Exercise directions: The answer must consist only of the lines from the line with "Where should I" to the line with "This screenshot has height=552, width=1046.", both included, exactly as they stand below.

[Start of Attachment]

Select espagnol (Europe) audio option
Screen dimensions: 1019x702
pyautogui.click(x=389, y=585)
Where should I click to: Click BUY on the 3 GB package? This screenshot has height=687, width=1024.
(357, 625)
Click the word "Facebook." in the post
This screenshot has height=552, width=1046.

[End of Attachment]
[Start of Attachment]

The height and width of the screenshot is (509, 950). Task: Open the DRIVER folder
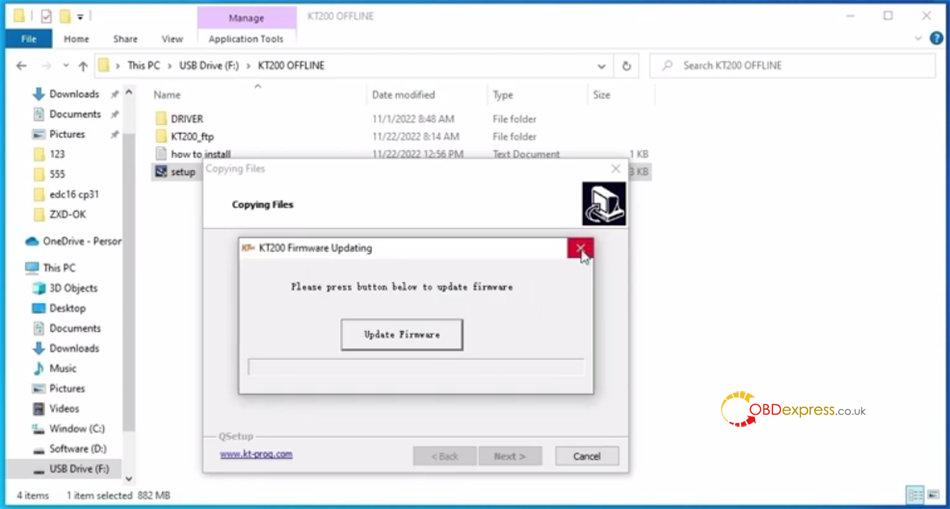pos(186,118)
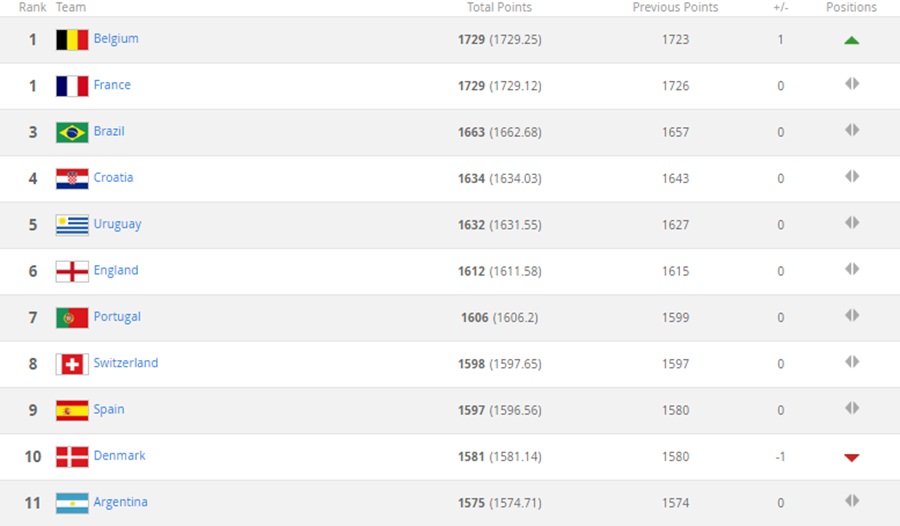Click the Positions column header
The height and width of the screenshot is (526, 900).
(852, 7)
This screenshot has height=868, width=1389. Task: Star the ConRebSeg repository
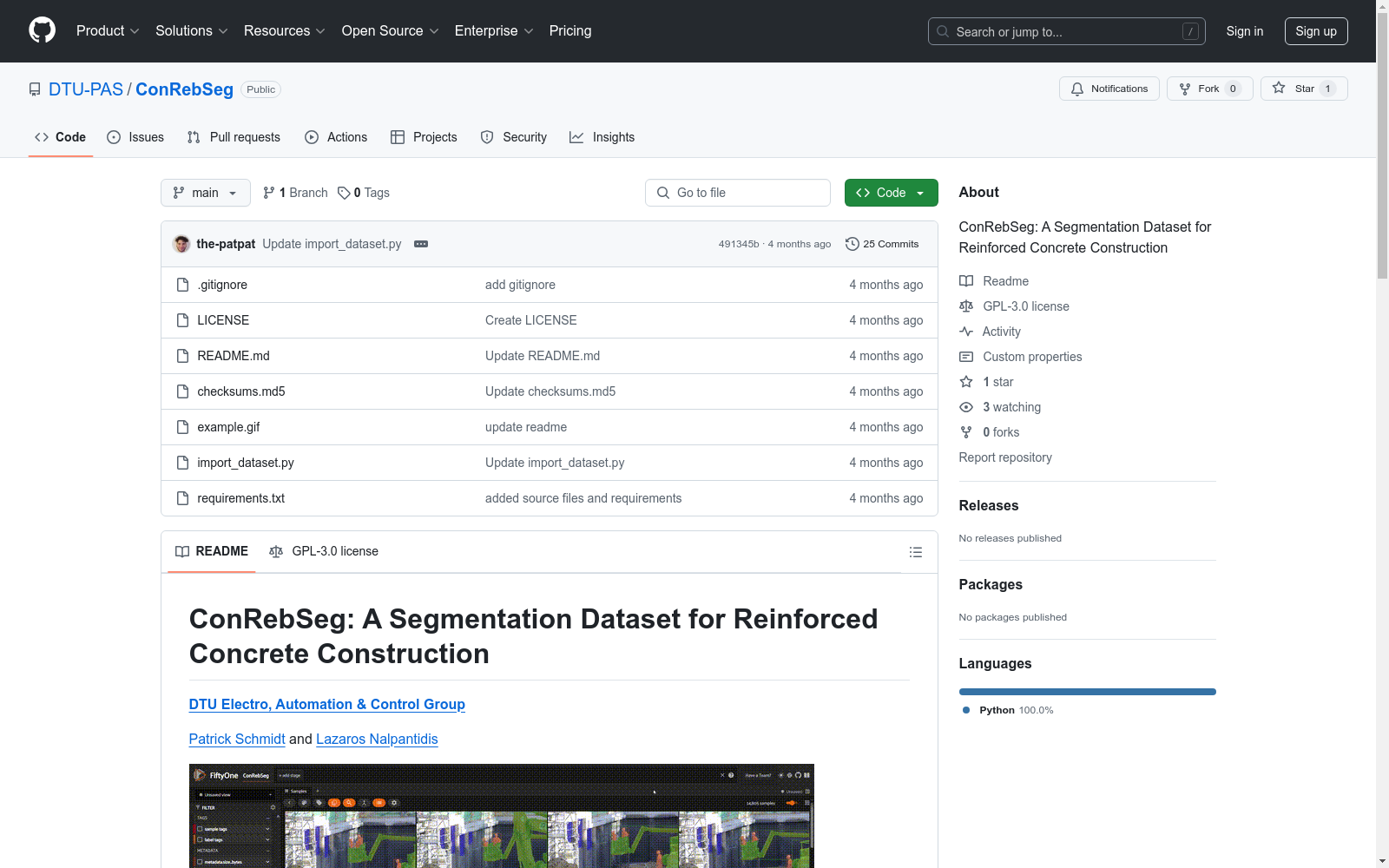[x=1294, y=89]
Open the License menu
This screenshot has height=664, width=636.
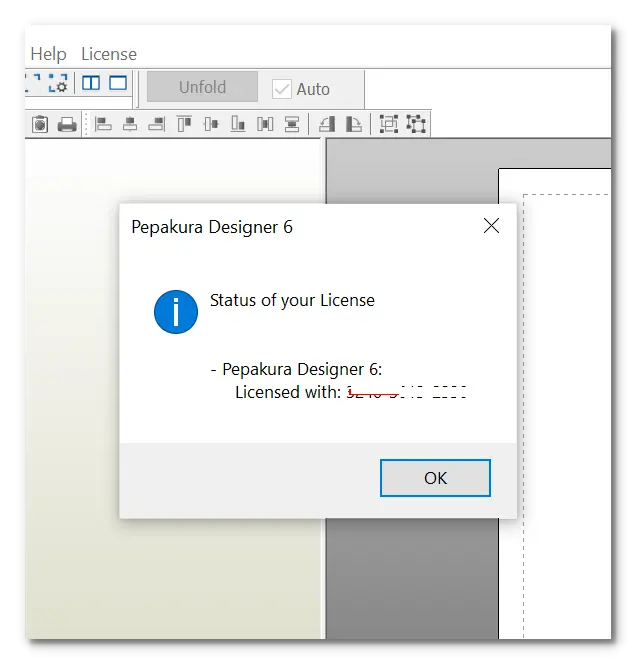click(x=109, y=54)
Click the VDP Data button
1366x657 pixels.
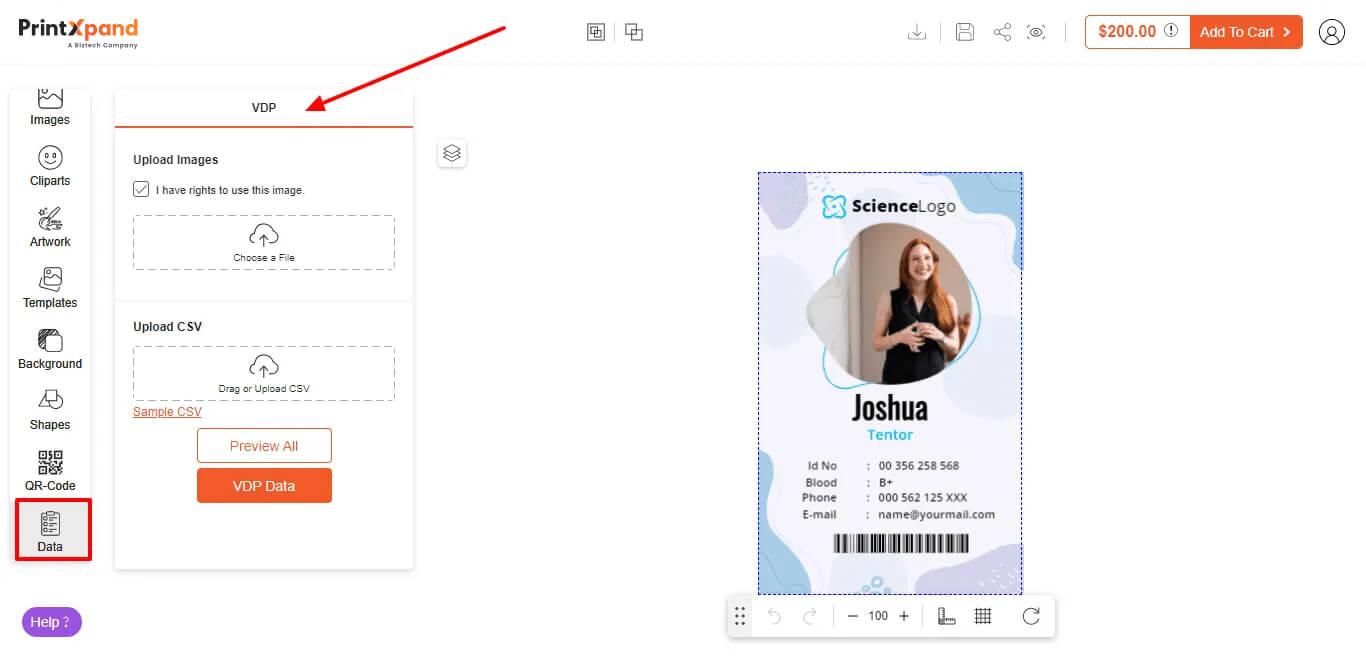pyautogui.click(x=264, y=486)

[End of Attachment]

Result:
Where should I click to: Click BUY on the 3 GB package? This screenshot has height=687, width=1024.
(357, 625)
Click the word "Facebook." in the post
This screenshot has height=552, width=1046.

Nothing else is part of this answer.